This is basically similar to the process I've used to turn my phone into a dev/writing environment for spending months thru-hiking in areas without internet.

I use termux to host a jupyterlab instance and bring along a tiny folding bluetooth keyboard. Even in airplane mode I can connect to the locally hosted jupyterlab instance. Notebooks are kept in git and synced up to my private repo when I'm back on grid.

There are simpler solutions for writing, but this allows me to keep a single workflow across home/travel contexts. Being able to run graphs, basic code and computation as needed is also a plus.

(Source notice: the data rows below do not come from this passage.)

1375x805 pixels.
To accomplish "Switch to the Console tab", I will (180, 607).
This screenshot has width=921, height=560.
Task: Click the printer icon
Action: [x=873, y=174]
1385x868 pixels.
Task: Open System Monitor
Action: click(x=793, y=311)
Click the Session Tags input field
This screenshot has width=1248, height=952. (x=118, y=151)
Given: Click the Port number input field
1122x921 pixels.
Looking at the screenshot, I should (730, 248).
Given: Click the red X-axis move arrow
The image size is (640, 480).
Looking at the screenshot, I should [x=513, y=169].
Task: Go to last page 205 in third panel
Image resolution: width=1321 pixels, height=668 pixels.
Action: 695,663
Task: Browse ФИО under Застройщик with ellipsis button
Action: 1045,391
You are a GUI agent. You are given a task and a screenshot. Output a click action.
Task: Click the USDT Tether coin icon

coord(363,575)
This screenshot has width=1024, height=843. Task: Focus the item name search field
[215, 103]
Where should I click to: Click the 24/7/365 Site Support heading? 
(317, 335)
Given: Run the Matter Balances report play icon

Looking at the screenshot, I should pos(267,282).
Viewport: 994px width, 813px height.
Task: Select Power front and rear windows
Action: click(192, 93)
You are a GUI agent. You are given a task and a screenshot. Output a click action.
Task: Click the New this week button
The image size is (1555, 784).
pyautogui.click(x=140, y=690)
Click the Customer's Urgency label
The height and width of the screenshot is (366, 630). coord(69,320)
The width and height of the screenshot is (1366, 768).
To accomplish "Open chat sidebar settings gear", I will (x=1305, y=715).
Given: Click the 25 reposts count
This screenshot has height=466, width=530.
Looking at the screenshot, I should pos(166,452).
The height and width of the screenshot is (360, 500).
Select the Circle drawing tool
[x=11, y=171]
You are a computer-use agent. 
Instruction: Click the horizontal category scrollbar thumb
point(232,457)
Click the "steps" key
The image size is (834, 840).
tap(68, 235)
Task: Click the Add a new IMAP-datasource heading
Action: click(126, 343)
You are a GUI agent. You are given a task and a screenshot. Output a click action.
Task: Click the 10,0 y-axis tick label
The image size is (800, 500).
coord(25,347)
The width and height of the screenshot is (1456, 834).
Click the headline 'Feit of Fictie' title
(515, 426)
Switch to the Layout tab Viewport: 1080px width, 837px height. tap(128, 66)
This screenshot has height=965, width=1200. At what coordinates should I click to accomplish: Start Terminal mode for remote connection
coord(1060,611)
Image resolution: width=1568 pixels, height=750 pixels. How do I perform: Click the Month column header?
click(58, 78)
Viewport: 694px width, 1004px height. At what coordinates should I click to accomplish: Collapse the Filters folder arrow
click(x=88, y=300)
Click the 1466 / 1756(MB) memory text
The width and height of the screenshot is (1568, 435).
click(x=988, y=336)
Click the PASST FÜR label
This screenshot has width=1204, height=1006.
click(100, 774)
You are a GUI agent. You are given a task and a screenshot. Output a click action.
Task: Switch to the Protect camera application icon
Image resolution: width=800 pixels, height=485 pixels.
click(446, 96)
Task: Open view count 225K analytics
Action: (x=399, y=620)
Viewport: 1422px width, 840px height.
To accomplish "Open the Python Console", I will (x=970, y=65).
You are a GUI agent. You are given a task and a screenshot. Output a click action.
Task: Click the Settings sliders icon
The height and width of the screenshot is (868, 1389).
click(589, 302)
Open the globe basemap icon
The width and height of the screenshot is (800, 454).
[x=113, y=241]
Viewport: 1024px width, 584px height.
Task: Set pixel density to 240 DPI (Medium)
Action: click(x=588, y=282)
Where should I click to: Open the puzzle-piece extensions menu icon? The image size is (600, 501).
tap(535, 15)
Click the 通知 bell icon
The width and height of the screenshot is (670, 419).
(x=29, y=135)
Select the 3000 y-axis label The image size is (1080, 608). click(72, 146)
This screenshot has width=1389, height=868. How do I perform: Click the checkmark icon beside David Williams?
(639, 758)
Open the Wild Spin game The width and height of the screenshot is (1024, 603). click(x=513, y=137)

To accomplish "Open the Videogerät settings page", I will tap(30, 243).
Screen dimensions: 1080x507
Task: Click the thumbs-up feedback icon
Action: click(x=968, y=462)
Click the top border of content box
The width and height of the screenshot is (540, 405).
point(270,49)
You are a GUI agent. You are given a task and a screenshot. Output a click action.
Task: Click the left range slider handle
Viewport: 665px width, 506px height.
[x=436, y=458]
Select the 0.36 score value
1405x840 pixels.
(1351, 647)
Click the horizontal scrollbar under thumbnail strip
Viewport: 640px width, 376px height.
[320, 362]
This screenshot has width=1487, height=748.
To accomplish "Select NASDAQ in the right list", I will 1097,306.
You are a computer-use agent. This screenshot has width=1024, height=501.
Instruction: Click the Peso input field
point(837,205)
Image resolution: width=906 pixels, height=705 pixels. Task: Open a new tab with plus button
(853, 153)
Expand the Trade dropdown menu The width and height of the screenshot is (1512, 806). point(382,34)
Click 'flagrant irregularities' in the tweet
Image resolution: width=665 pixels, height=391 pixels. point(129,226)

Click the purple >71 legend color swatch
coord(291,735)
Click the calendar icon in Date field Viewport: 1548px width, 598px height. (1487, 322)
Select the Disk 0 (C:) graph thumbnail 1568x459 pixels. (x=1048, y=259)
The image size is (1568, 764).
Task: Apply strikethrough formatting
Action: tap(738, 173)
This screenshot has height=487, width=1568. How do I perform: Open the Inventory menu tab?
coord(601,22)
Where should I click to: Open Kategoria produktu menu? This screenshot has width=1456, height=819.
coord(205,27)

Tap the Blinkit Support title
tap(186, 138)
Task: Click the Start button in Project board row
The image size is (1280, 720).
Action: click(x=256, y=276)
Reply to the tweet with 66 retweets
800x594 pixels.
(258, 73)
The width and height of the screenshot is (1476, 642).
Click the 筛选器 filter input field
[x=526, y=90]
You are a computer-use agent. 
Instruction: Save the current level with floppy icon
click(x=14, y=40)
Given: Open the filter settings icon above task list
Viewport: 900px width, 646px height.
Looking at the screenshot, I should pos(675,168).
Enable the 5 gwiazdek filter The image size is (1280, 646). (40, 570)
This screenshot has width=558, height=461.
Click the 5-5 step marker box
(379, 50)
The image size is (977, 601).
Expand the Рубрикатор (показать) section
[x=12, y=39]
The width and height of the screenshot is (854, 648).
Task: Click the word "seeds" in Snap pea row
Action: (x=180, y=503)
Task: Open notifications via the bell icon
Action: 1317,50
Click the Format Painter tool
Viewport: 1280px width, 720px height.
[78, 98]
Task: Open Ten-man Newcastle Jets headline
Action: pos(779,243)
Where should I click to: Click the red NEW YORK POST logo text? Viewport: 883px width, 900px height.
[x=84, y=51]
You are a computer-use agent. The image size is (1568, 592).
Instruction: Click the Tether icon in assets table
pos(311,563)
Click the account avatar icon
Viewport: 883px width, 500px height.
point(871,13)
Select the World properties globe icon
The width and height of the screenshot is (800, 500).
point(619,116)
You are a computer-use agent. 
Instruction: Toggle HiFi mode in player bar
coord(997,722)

My older mac book recently died and instead of buying a new laptop I'm using termux to connect to a droplet for side projects. I've tried two different bluetooth keyboards so far and found one I liked with back-lit keys. Also recently setup wireguard on a raspberry pi at home and had fun working on my droplet through my VPN while on a flight. What a time to be alive.

I don't know what is braver, if hiking for months or developing on a Bluetooth keyboard and a phone.

  • I don't know about brave, but the funniest thing I've done with my phone and keyboard is access an amazon workspace to run adobe InDesign for magazine layout while in my tent— sitting in a sleeping bag, a cold rain pattering against the "roof", with my back resting against my backpack and my phone angled nicely in my lap, using the keyboard's attached touchpad to carefully move and assign articles, tweak colors, and do the final bits needed for printing.

    There was definitely some squinting at the screen involved, heh.

    • I’d love to know more about that. Isn’t running Adobe CC on AWS prohibitively expensive? You need a decent video card and at the very least 8GB of RAM.